Employee wellbeing used to be a question of health and safety at work, but these days it is a much broader issue. It’s now about optimizing and prioritizing the human potential in the workplace – and holistic human wellbeing becomes a basic building block in the human capital era.
In our third dimension, the future organization will require a new Social Contract with workers — one in which no one is left behind and one which ensures that emerging technologies are used in socially constructive ways. This calls for good-faith efforts on the part of management as well as employees to fully engage with this concept.
For their part, corporate leaders need to prioritize the long-term benefits of such a contract with all stakeholders and the environment. They need to ensure high quality job creation and readying the workforce for the technological changes to come. We also need to witness business doing its part to update employment policies and provide favorable benefits, including flexible working arrangements. The concept of lifelong learning comes into this equation, along with reskilling and support for worker mobility.
Business leaders also need to take the reins when it comes to developing process that integrate technology and work design, as well as providing opportunities for workers to not only collaborate with management, but also to have a real voice in the evolution of work, especially regarding human-machine partnerships.
As Rafael Reif, the President of MIT, states “getting this right is among the most important and inspiring challenges of our time – a priority for everyone who hopes to enjoy the benefits of a society that’s healthy and stable.”
Finally, Technological Adaptation will enhance and augment human capabilities by providing a workplace that will enable employees to think and do through improvements in digital assistants, artificial intelligence, machine learning, and virtual and augmented reality applications that are designed to blend physical and digital experiences in meaningful ways.
While machines will increasingly resolve many routine business problems with speed, accuracy and rationality…the intuition, emotional intelligence, ability to reframe, and cultural sensitivity of their human counterparts will provide the perfect foil as technology proliferates over the coming years.
Thomas Kochan of MIT, in his book ‘Shaping the Future of Work’ makes the point that: “We need to ensure that we embrace advances in technology while also working diligently to ensure that these function to augment and complement, rather than eviscerate work. Our challenge is to win the race with, not against, new technologies by inventing new ways to use them and by training workers and modifying work systems to enhance the likelihood that technological investments will realize their full potential.”
In summary, when we examine the future of work beyond hybrid, we need to look closely at a new work flexibility roadmap that considers productivity metrics, organizational redesign, and a host of other related tasks. We also need to shift from managing the employee experience to supporting the overall life experience of employees. We need to engage in a new social contract with workers — one in which no one is left behind, and we need to enhance and augment human capabilities through new technologies.
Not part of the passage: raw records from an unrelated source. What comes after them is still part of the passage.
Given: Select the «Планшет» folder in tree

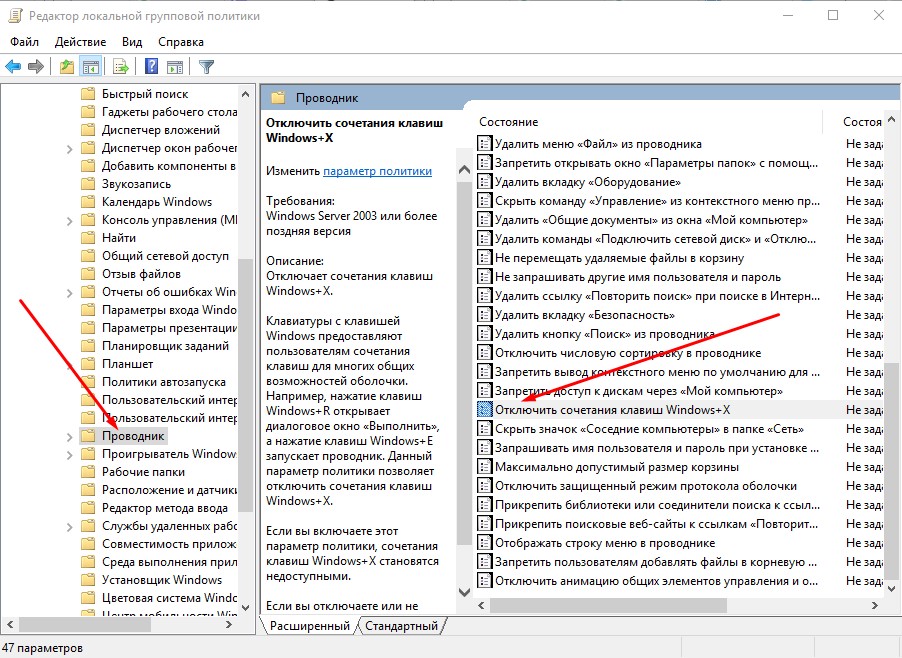Looking at the screenshot, I should point(127,364).
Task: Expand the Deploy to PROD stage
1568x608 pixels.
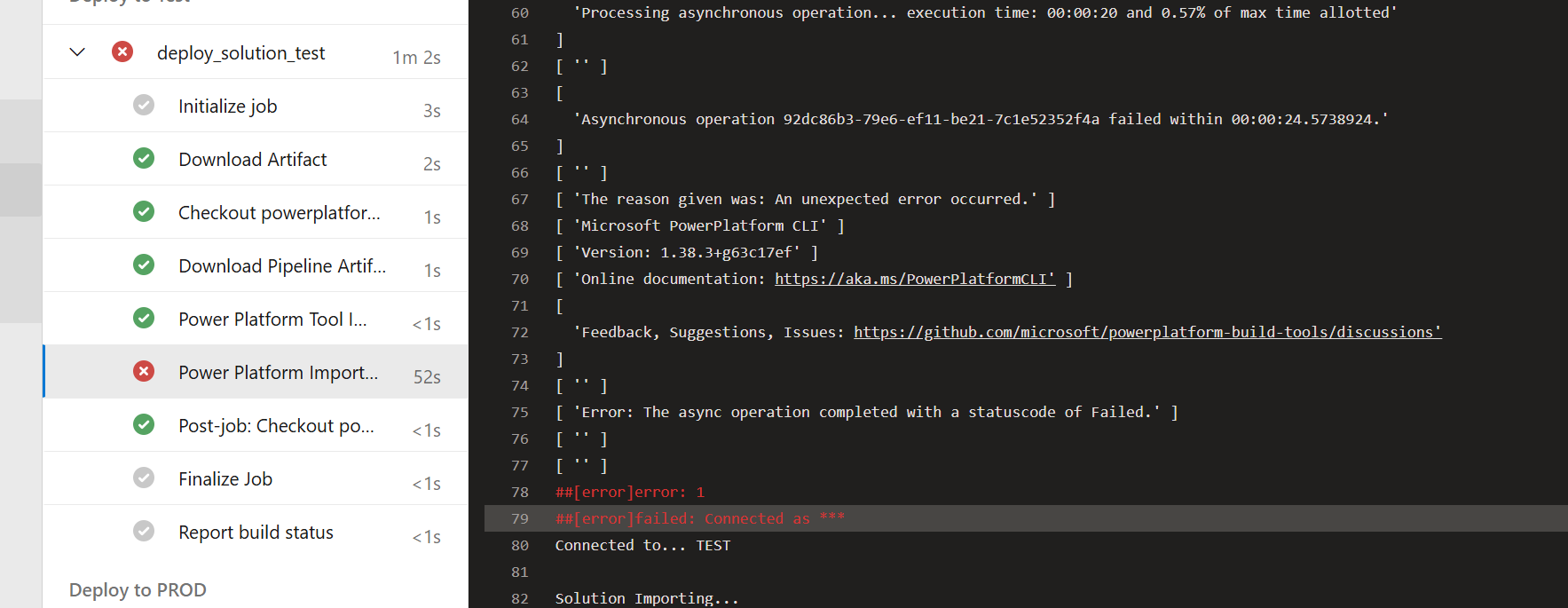Action: [x=138, y=589]
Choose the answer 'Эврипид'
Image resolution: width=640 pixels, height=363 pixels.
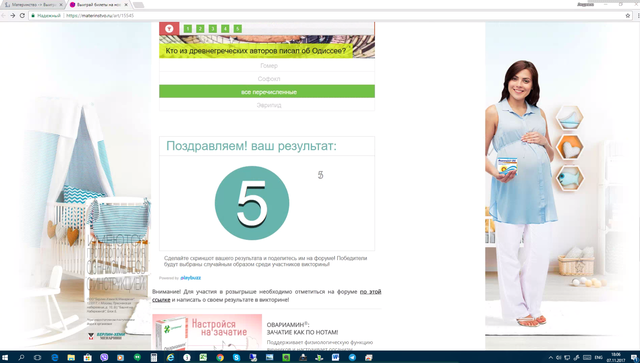click(x=267, y=105)
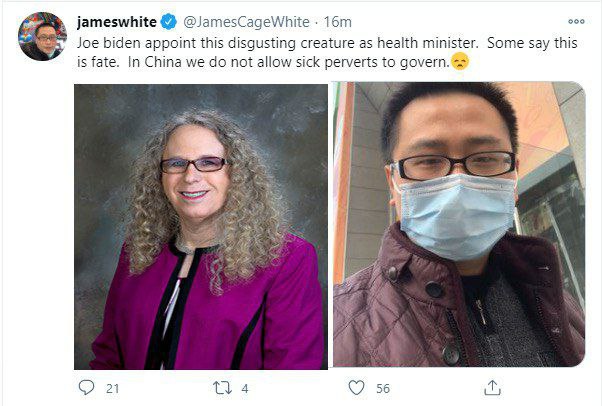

To do this, we will need to create models of working that facilitate multiple life choices through flexibility and connectivity. We will need to deliver a digitally augmented experience for workers, which will require reassessing our people development, performance management and oversight frameworks. We will need to be creative and accommodating with people’s work schedules to afford time for personal commitments and family priorities.
The future of work is well beyond hybrid, and those companies who transition this ‘new’ world of work to normality in short order will be ahead of the curve as the 4IR accelerates.